Specific and efficient in vivo delivery of therapeutic agents to target B-CLL cells remains a major challenge in the clinic. To address these issues, monoclonal antibody conjugated nanocarriers such as immunoliposomes (IL) have been increasingly recognized as a promising strategy for selective delivery of anti-cancer drugs to B-CLL cells [11, 23, 24]. In addition, recent efforts on dual-ligand mediated delivery approaches offer the potential to improve selectivity and efficiency over single-ligand approaches [2529]. Dual Ab targeted ILs have shown improved therapeutic effects of anti-cancer drugs in B-cell malignancies [30, 31]. However, dual-ligand ILs against antigens co-expressed on the same cells have not been investigated in CLL.
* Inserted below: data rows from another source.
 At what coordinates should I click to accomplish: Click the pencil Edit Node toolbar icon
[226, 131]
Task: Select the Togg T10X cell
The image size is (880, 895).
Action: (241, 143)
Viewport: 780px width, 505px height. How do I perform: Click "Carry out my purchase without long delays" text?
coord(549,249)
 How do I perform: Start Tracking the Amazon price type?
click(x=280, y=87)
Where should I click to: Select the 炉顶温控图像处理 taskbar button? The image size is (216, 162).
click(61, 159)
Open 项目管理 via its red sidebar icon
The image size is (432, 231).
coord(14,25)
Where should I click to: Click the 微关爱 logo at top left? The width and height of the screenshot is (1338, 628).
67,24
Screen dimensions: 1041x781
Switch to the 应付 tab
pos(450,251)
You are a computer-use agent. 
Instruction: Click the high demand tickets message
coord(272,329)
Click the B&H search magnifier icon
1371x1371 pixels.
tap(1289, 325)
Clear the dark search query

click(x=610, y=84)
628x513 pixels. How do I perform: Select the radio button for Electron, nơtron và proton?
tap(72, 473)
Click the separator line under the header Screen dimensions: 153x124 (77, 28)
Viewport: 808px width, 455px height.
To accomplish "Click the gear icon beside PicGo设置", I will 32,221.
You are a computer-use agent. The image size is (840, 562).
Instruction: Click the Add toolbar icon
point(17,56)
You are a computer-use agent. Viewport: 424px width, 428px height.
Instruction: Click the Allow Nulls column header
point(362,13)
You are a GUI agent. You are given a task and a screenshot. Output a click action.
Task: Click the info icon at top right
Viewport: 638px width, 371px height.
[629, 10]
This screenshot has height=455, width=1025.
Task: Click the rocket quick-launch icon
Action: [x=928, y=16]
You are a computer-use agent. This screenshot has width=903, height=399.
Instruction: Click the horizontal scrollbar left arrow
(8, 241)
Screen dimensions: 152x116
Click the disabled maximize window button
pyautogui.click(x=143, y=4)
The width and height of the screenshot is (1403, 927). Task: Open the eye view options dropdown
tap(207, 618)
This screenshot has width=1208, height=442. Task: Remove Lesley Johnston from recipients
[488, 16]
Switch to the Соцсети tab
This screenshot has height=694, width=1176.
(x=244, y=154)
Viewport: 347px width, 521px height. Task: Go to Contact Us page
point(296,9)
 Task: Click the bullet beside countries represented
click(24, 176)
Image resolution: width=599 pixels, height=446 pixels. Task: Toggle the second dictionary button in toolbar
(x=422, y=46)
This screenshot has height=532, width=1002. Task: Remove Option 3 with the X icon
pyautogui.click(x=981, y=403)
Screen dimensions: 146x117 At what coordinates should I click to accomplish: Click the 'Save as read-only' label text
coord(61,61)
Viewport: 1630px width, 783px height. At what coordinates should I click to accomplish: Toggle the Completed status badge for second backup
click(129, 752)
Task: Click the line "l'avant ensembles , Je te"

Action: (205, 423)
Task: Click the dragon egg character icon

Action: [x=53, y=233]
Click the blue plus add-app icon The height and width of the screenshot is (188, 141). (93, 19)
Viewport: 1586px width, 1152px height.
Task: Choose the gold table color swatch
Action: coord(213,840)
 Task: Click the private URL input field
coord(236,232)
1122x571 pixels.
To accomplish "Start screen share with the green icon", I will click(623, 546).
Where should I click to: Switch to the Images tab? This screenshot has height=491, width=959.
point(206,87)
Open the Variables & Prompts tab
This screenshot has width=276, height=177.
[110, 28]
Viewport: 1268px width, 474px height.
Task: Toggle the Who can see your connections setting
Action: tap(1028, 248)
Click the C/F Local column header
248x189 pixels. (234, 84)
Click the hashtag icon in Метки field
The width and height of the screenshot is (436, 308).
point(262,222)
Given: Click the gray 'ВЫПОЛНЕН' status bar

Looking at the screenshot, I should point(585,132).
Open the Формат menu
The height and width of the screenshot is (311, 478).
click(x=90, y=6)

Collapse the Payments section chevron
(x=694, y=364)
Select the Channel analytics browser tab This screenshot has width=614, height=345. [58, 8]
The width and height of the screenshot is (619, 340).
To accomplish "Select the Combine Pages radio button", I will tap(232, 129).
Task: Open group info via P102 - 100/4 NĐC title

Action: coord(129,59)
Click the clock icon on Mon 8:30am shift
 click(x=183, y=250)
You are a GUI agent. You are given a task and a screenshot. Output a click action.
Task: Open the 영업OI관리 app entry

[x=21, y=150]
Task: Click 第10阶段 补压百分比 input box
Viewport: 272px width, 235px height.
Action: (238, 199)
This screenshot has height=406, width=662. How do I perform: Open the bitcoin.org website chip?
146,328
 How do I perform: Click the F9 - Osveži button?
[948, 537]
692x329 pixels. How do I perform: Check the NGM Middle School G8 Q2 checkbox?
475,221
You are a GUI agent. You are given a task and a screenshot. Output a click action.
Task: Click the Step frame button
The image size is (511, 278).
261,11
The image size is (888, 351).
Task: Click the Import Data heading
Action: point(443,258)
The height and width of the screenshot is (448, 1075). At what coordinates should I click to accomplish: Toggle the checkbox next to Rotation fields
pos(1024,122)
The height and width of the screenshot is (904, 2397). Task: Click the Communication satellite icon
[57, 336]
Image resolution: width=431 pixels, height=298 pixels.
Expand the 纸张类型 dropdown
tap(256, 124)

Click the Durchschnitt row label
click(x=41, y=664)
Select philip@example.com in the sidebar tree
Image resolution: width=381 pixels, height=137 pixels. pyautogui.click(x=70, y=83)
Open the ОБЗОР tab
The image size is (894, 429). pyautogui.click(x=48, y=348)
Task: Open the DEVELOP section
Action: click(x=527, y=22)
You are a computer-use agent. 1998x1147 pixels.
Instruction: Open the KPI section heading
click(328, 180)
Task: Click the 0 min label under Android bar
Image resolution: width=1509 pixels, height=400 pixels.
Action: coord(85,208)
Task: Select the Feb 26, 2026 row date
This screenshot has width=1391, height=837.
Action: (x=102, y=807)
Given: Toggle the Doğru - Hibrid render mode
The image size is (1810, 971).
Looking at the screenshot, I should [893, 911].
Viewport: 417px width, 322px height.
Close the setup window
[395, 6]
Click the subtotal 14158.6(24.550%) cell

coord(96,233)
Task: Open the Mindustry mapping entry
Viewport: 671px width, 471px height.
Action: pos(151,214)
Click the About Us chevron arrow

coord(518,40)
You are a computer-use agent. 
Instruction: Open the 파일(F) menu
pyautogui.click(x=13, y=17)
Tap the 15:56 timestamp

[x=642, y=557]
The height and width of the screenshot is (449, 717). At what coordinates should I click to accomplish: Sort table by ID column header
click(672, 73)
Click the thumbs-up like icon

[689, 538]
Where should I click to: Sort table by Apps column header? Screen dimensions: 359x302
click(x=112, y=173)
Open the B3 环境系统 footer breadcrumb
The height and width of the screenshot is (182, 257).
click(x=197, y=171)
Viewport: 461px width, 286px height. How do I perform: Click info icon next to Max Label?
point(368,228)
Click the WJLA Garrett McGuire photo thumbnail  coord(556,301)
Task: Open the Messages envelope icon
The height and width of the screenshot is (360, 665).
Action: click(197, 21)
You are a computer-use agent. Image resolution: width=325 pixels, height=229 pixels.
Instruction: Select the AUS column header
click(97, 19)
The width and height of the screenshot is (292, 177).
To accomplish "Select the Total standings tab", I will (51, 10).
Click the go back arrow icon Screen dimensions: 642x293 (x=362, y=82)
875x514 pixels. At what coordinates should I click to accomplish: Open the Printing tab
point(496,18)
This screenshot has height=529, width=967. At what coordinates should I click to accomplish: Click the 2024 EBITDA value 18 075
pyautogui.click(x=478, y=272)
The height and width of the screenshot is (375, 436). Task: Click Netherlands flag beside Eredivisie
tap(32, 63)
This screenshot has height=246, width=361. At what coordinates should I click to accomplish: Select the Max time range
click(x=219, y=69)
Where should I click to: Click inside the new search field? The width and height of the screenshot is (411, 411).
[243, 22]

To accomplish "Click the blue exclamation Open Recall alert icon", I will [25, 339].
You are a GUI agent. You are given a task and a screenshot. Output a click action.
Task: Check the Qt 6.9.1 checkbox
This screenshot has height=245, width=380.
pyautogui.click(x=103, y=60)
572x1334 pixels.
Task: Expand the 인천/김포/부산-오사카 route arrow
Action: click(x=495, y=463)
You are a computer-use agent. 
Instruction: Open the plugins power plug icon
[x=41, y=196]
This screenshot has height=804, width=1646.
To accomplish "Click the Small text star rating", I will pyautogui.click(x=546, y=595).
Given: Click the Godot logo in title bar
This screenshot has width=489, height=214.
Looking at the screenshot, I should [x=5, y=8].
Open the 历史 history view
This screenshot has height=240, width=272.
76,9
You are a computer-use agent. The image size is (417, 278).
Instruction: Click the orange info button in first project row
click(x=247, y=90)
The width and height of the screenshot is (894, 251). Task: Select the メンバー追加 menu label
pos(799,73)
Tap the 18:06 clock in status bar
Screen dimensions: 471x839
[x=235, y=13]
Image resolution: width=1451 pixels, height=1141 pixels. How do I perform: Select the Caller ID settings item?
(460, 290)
Creation of multivalent antibody constructs using liposomes or gold nanoparticles have recently been shown to have enhanced efficacy compared to free, bivalent antibody [3236]. Because of the extensive cross-linking of the target/antibody complex via the multivalent antibody constructs, various cellular responses such as inhibition of cell growth, induction of apoptosis, or internalization of the surface molecules, can be significantly enhanced. For example, RIT-coated liposomes (devoid of encapsulated drug) have displayed much higher efficacies than equal amounts of free monomeric RIT [34, 35]. Our recent work also indicates that anti-CD74 ILs mediate potent cell killing of B-CLL cells even without an anti-cancer drug payload [33]. Nevertheless, the multivalency of nanoparticle-based antibody constructs has only been focused so far on single therapeutic antibodies.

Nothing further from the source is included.